Dancing couples play a prominent role in this vibrant image of a crowded venue - the Izzy Orts bar in Boston, USA. Yet the feeling of pleasure and enjoyment conveyed by the dancers jars with the blank-eyed stare of the sailor in the foreground. Isolated and detached, this figure adds an unsettling note to the lively scene, inviting comparison with the serious theme explored in Poussin's much earlier drawing.
The English painter Edward Burra frequented various dockside bars and dance halls while visiting Boston in 1937, attracted by their shady atmosphere and dubious clientele. His active interest in such places, and the insights they gave him into the human condition, are both evident in this enigmatic watercolour.

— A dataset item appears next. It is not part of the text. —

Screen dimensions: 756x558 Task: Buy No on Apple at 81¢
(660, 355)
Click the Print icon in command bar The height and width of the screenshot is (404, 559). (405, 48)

This painting shows Izzy Orts, a popular bar and dance-hall once located at the docks in Boston, but now demolished. Burra was a frequent visitor to the bar, no doubt attracted by the lively mix of clientele. Many of his works depict life in the seedier areas of cities. Burra visited America several times and this picture is believed to have been painted during his second visit in 1937. The vibrant scene contains a number of strange characters, such as the disquieting blank-eyed sailor who faces the viewer. The sailor in the foreground on the left-hand side is a self-portrait of the artist. The work is painted in watercolour, Burra's favourite medium.
English artist Edward Burra lived all his life in the Sussex seaside town of Rye, but travelled extensively. He studied at Chelsea Polytechnic and at the Royal College of Art, London. Burra's preferred medium was watercolour, although he did make some collages and occasional designs for the theatre. He liked to live life on the margins of society, revolting against his middle-class background. He is particularly well known for a series of Harlem street scenes produced from 1933 to 1934. Burra's imagery became increasingly fantastical towards the mid-1930s, and he exhibited with the English Surrealists.